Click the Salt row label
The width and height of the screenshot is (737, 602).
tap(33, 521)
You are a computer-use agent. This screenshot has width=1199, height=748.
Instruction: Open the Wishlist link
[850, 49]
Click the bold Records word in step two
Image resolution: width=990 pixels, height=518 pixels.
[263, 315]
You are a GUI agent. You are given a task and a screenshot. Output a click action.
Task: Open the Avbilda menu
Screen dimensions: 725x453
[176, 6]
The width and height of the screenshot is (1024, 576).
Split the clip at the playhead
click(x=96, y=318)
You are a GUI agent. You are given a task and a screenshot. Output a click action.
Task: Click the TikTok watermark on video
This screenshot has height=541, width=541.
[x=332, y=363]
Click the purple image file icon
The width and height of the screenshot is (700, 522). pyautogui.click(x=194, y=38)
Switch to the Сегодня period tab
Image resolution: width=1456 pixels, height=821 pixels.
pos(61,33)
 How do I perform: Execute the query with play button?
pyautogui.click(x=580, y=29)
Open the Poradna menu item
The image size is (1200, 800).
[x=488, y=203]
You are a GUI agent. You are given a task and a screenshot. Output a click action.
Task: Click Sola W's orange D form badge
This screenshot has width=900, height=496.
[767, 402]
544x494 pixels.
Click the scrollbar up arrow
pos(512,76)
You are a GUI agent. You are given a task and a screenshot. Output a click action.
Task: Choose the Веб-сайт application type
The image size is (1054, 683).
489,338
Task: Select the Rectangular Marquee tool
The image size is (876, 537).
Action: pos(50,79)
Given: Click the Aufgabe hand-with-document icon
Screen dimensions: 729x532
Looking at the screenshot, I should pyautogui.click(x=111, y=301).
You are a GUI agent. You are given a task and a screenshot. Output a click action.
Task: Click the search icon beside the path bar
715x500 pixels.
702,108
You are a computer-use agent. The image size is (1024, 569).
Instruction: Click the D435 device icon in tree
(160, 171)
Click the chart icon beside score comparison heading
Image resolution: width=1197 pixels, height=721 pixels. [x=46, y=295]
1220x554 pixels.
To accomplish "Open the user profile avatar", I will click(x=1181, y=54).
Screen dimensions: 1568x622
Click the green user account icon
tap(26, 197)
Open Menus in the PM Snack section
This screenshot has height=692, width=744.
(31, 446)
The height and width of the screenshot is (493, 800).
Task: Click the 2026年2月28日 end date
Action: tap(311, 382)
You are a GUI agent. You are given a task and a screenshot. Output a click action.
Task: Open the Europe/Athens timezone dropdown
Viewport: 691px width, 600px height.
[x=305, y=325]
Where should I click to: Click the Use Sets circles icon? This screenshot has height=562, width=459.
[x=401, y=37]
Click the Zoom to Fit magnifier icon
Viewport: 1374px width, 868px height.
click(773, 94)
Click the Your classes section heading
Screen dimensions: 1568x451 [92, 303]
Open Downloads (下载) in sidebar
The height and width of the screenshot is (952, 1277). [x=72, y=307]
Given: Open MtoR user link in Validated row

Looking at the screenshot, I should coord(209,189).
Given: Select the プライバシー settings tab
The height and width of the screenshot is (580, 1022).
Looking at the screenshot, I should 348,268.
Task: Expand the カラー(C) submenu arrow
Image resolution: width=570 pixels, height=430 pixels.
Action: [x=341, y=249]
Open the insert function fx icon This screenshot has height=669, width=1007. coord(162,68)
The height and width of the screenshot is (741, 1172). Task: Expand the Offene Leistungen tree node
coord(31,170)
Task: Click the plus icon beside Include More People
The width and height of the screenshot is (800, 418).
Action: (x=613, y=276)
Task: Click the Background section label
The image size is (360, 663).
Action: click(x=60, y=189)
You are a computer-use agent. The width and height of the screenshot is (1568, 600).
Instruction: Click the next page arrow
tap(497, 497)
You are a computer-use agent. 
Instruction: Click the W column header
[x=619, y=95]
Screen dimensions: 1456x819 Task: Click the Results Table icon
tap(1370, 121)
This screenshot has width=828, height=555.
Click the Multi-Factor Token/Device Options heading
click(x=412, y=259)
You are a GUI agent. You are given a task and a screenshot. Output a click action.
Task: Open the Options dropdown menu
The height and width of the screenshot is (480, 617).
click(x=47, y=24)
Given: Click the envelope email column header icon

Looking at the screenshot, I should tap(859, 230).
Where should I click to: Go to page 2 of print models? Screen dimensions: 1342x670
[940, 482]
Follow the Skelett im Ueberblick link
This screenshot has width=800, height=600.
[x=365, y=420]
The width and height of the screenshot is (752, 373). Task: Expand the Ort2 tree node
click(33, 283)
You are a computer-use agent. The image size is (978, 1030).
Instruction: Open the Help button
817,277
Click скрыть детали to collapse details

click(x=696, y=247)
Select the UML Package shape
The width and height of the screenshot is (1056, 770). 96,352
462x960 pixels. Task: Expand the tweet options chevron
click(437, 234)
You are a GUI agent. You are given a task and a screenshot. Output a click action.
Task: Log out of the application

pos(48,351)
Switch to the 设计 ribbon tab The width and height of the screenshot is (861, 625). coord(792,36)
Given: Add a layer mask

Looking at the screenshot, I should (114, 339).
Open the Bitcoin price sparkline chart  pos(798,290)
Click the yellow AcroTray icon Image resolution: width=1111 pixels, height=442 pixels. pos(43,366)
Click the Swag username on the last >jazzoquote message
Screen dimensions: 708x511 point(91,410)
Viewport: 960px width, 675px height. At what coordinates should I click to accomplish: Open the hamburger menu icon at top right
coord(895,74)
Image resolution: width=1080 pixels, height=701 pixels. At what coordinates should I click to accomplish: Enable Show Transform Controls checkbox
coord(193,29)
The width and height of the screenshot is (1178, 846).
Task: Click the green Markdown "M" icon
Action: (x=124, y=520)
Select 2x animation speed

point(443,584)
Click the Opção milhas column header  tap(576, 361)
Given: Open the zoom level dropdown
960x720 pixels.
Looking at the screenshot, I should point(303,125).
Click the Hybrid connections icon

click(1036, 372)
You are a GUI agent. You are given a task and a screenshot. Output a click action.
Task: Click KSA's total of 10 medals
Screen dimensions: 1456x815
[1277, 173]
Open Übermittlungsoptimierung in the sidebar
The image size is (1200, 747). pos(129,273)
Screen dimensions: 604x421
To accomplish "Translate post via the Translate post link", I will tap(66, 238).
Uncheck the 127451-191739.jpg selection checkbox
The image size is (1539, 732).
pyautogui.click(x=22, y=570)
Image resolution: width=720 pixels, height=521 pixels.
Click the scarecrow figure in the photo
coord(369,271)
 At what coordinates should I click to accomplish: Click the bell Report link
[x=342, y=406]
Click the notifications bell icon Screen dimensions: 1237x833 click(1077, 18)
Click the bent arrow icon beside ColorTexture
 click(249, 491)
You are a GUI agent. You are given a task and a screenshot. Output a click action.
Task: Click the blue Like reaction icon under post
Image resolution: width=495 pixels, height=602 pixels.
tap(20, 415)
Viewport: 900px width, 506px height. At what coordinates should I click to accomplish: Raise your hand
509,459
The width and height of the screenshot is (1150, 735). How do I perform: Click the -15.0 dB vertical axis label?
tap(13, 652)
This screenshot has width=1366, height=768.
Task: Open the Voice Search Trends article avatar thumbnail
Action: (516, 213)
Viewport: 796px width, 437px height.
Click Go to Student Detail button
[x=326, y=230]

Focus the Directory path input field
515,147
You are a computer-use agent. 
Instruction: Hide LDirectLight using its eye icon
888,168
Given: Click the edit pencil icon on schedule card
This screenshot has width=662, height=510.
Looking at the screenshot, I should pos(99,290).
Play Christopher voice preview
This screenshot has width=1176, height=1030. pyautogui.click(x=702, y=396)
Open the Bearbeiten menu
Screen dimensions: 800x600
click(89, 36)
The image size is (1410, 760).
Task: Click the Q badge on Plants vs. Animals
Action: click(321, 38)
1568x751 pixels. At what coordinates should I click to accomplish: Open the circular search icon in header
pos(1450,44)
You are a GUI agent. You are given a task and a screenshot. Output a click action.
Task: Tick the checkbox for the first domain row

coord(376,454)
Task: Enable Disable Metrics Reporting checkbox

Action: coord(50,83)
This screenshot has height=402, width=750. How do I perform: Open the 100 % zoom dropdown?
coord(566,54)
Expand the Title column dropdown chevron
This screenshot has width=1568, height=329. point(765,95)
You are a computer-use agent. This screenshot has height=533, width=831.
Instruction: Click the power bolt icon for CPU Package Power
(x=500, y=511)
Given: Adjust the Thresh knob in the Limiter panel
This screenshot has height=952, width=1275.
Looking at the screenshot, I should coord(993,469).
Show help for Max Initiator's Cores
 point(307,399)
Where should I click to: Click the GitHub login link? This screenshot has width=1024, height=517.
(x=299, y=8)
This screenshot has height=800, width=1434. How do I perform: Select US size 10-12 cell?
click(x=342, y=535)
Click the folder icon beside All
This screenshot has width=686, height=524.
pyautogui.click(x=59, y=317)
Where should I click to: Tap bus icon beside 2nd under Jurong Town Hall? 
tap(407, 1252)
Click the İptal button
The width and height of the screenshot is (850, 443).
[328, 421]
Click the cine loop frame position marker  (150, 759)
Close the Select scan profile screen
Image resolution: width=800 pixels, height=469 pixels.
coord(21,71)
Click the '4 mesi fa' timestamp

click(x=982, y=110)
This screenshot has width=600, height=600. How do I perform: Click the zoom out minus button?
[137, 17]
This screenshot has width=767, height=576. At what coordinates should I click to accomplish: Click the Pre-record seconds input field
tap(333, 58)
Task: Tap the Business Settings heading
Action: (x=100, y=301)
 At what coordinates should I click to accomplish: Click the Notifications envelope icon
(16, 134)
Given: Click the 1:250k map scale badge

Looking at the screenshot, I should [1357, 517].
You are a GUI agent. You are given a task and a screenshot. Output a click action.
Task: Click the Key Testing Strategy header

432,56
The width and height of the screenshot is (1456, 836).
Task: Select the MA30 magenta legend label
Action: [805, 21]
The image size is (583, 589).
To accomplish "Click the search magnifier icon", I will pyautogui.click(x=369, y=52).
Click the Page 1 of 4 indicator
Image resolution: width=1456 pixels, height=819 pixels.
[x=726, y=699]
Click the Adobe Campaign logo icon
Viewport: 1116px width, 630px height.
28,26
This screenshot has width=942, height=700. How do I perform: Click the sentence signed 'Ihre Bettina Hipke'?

#####

## YOUR TASK:
From the data above, state how many lines contain the string "post", offering no other words.

## SOLUTION FOR THIS TASK:
2